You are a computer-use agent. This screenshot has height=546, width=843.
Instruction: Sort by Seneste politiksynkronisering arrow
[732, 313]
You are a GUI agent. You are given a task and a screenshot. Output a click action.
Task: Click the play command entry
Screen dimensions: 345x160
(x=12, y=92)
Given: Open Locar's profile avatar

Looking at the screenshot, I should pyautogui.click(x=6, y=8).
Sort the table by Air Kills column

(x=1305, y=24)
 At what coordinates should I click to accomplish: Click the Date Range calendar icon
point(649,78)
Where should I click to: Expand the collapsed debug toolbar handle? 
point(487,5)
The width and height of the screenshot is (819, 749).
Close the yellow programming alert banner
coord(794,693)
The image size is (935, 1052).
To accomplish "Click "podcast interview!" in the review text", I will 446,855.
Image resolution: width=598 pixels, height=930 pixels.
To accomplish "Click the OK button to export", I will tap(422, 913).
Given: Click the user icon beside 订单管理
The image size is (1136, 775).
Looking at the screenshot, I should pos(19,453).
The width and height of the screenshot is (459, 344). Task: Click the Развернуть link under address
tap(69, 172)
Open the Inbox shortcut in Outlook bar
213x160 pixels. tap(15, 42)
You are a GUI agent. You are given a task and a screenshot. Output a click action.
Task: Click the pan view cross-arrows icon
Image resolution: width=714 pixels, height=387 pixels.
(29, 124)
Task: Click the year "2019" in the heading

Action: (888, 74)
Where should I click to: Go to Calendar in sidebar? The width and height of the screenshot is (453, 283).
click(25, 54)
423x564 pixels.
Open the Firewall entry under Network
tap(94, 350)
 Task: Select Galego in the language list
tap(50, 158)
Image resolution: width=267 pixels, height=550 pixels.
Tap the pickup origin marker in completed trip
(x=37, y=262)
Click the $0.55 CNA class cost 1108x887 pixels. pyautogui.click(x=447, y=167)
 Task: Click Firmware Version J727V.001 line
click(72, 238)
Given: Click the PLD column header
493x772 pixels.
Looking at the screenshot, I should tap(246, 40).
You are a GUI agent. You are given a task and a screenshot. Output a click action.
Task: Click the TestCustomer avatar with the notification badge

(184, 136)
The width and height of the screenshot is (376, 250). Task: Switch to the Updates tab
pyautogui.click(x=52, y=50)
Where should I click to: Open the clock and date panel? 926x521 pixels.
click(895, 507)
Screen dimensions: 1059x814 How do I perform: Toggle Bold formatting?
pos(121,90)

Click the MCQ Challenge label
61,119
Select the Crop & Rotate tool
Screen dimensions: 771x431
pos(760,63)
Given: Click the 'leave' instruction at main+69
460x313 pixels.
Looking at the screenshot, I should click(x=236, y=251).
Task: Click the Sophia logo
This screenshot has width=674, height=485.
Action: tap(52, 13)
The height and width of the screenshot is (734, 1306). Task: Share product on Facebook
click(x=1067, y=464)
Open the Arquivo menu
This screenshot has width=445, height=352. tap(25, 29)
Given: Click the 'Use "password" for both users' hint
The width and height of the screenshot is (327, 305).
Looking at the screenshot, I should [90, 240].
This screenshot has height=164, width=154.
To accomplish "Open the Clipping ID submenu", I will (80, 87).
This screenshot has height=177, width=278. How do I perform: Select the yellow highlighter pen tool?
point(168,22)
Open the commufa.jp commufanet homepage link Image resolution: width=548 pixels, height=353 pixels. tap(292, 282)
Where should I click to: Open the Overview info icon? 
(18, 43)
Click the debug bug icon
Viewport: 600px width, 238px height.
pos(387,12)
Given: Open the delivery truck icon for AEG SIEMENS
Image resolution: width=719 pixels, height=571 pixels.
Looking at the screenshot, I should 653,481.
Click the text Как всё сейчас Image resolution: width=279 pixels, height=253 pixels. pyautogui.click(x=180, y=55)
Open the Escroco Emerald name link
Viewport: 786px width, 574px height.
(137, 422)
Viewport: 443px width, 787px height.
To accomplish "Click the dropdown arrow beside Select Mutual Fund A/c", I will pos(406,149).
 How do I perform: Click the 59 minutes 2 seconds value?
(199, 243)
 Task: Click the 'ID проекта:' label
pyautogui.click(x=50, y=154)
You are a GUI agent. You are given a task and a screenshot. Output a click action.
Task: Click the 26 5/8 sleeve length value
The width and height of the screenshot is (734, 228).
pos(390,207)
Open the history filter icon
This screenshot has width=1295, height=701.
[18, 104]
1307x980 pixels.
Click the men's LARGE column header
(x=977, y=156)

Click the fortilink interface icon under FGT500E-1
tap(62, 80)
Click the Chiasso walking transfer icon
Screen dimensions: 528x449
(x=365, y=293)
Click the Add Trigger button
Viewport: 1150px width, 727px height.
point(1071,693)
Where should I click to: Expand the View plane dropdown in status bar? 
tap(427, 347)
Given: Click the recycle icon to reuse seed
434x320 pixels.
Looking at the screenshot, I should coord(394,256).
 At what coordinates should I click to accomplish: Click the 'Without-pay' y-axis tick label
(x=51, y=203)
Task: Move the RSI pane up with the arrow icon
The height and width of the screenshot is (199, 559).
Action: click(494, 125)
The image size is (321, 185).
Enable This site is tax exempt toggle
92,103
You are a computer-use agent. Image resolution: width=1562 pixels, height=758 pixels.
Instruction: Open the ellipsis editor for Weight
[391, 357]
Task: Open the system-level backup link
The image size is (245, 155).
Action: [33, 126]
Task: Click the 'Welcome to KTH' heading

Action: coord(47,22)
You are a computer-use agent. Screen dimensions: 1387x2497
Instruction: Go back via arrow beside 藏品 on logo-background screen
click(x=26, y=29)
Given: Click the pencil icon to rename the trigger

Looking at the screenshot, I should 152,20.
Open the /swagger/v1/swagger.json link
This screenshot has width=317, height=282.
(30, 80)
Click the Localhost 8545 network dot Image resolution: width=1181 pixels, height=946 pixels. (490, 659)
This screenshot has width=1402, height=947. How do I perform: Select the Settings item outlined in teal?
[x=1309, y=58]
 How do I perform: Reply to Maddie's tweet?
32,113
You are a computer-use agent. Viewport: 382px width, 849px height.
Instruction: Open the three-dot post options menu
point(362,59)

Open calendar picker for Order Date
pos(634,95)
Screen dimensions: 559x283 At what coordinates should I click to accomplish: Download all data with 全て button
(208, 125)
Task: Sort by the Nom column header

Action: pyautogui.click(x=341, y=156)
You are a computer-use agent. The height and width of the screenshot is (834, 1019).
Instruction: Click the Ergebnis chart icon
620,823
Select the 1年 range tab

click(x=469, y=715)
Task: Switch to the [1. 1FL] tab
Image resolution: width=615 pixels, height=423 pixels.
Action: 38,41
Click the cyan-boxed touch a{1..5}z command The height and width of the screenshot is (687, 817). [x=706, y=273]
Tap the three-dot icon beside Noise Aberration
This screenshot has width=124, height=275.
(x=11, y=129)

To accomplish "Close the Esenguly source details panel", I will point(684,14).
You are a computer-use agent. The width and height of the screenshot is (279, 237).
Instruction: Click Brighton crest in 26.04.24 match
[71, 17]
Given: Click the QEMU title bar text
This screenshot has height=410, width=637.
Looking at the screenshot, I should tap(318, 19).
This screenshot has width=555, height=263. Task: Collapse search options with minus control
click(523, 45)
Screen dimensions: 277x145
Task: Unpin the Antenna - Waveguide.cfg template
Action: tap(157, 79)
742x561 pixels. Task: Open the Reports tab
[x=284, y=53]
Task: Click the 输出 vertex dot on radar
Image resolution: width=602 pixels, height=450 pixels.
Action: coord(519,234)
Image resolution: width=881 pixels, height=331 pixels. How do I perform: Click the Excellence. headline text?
--------------------
> Exercise description
Where the string "command" appears in a line of the entries, count that line, and state the total alone.

> Response to this exercise
2